The differences between AMD and Intel CPUs in 32-bit environment may be overshadowed by numerical differences associated with differing alignment of vectorized loops. /fp:source or precise also remove those vectorizations which are likely to be affected. 64-bit OS is a more effective cure for this.

I've learned there is no supported option which completely eliminates numerical differences between Intel and AMD CPUs. This is an interest of my customers as well.

Steven_L_Intel1 · ‎11-18-2008

In version 11 you could use /QxHost to get the best option for the system you're compiling on. However, none of the compiler options affect the internal CPU dispatching used by the math library.

rakkota · ‎11-20-2008

Quoting - tim18

The 32-bit default no-SSE option, /QxW, /QxO all are intended to work the same on AMD and Intel. /QxO is not suitable for your Pentium4 (unless it is 64-bit capable); I don't know AMD numbers. /Qprec-div (which you quoted) and /Qprec-sqrt should be set so as to avoid instructions which give sligntly different resultsbetween AMD and Intel. /fp:source or precise shut off some (but not all) vectorization of math functions which may differ slightly between brands. I didn't mention this until now, because you hadn't mentioned consideration of vectorization.

The differences between AMD and Intel CPUs in 32-bit environment may be overshadowed by numerical differences associated with differing alignment of vectorized loops. /fp:source or precise also remove those vectorizations which are likely to be affected. 64-bit OS is a more effective cure for this.

I've learned there is no supported option which completely eliminates numerical differences between Intel and AMD CPUs. This is an interest of my customers as well.

Thanks Jim for the tip. After many tests, the ifort compiler flags which made the numerical results to be the same were:

/intconstant /fpconstant /f77rtl /QxW /real_size:32 /double_size:64 /Qprec-div/Qprec-sqrt /assume:buffered_io /O3 /check:none

We've got similar results by replacing /QxW with /architecture:SSE2.

I am afraid though that this is working only for the particular tests that we are currently doing and this recipe cannot be universally applied.

I think that Lionel's message is pretty clear: there is no way to guarantee bitwise same results on AMD and INTEL architectures for numerical computation in FORTRAN using compiler flags only. Maybe I am naive but it is a shame that AMD and INTEL didn't agree on the same standard when it comes to numerical computation.

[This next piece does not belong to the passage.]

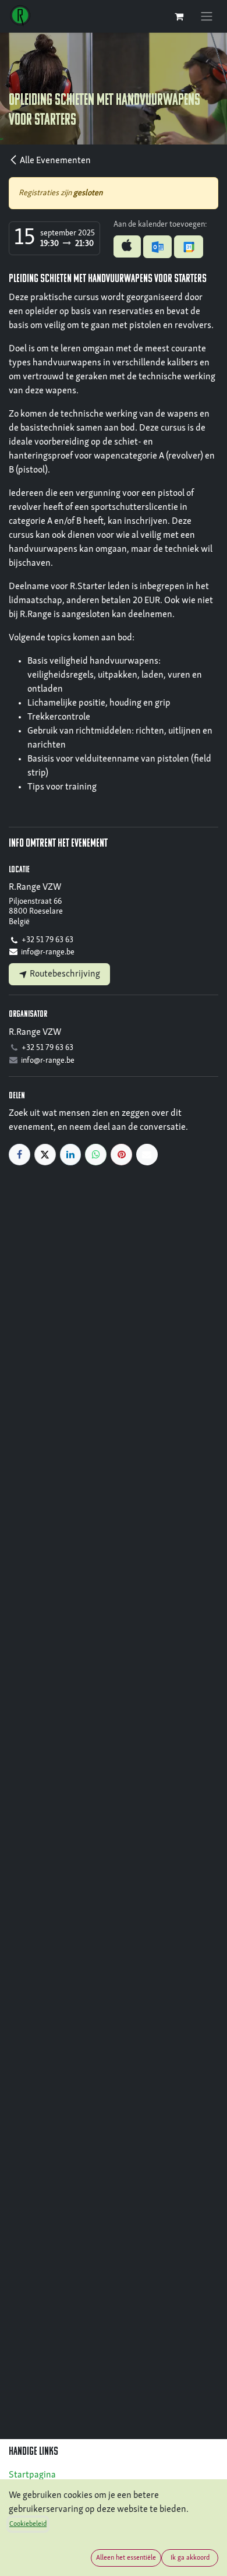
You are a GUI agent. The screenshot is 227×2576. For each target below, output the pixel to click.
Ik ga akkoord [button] (190, 2557)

I imagine the executives of these two companies in a plane where the pilot is using an INTEL processor and the tower an AMD processor...

TimP · ‎11-20-2008

Quoting - rakkota

/intconstant /fpconstant /f77rtl /QxW /real_size:32 /double_size:64 /Qprec-div/Qprec-sqrt /assume:buffered_io /O3 /check:none

We've got similar results by replacing /QxW with /architecture:SSE2.

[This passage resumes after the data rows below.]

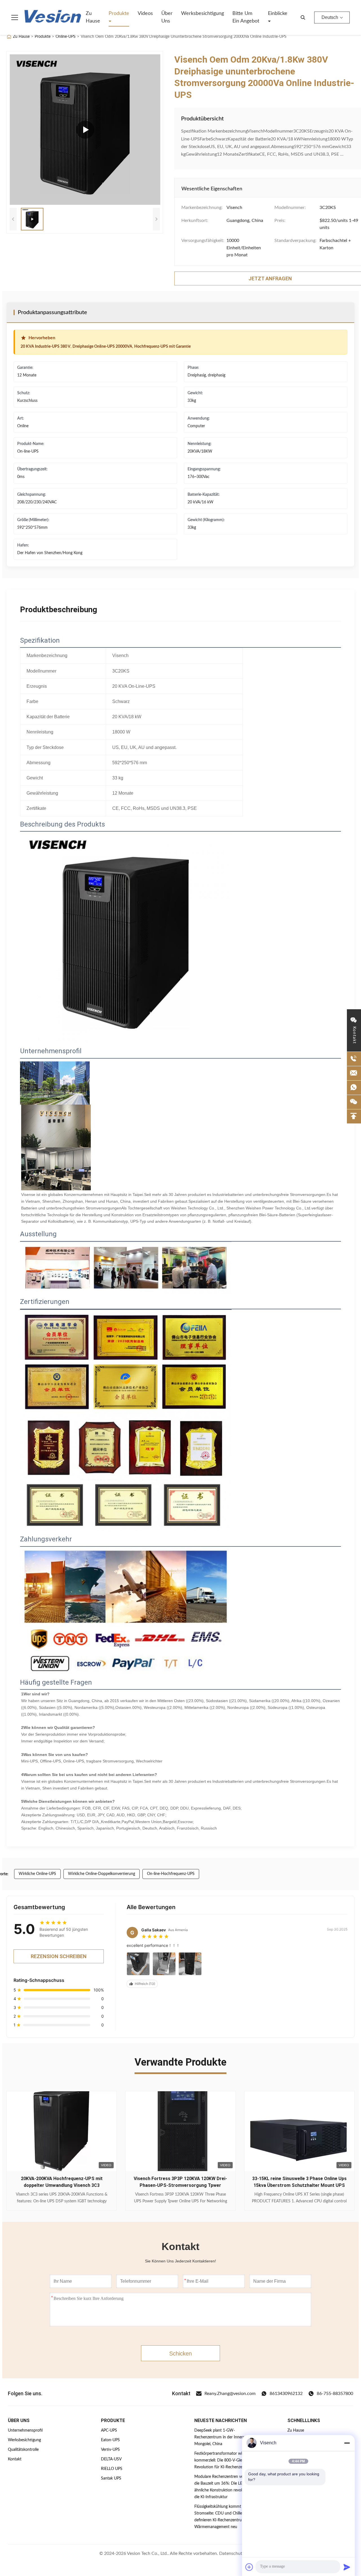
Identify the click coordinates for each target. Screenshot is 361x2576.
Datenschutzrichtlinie (240, 2553)
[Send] (346, 2567)
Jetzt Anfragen (61, 2198)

The new SSE2 option isa synonym for the old /QxW. If the results weren't the same, it would be a bug.

/Qprec-div /Qprec-sqrt, along withoptions which support onlyone SSE architecture,will beneeded for consistent results among platforms,in any application which vectorizes single precision divideor sqrt. My personal recommendation is to use the Qprec options always, at least for current production CPUs, which perform well with them. They will be set automatically if you set /fp:source (or precise).

I am thinking it would be good policy to set the options you want always in ifort.cfg, as a precaution in case they don't make it into the build elsewhere.